▶ What needs to be done: Below are several items. Repeat every line, requests included, but scale each number in the answers by 1.75, both the tap or click coordinates and the screen size given with one of them, rounding to whole numbers with halves going up. Leave the numbers in the requests unchanged, and leave the pictures out.

▶ Records for the task:

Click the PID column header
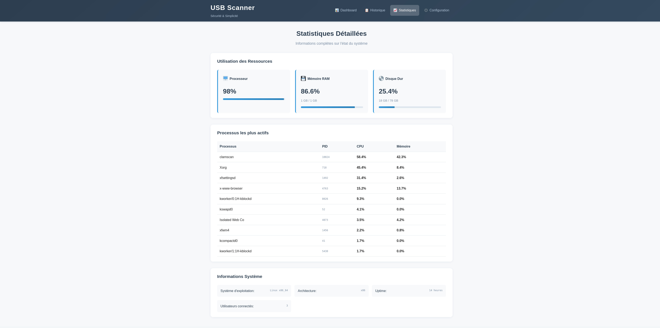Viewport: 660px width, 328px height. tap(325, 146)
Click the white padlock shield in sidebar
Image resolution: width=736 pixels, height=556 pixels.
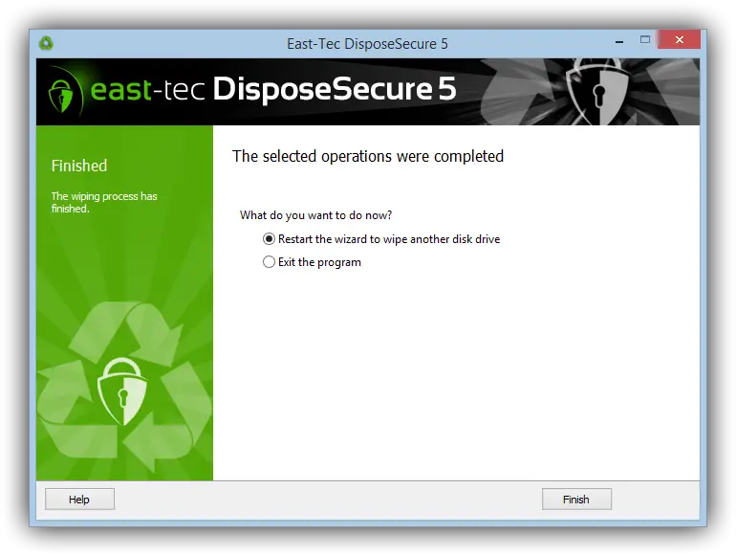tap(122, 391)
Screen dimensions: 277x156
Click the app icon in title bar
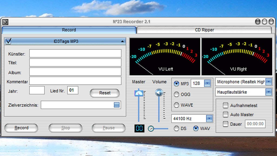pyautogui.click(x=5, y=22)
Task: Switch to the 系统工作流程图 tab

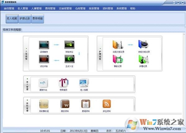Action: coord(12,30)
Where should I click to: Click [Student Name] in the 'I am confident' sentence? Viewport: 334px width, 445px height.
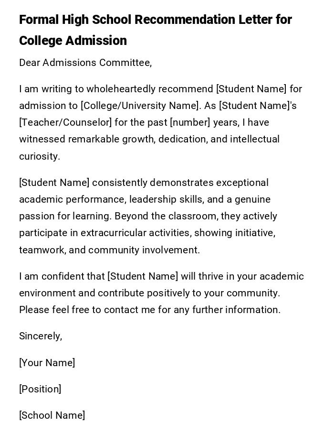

▶ Answer to the exercise:
Click the PID column header
Viewport: 1155px width, 574px height. tap(569, 256)
Click the white padlock shield in sidebar
Image resolution: width=736 pixels, height=556 pixels.
tap(214, 684)
Screen dimensions: 277x156
Click the app icon in title bar
pyautogui.click(x=9, y=39)
Task: Switch to the 系统工作流程图 tab

Action: coord(21,53)
Where should I click to: Click [Student Name] in the 'I am confident' sentence? Viewport: 334px width, 445px height.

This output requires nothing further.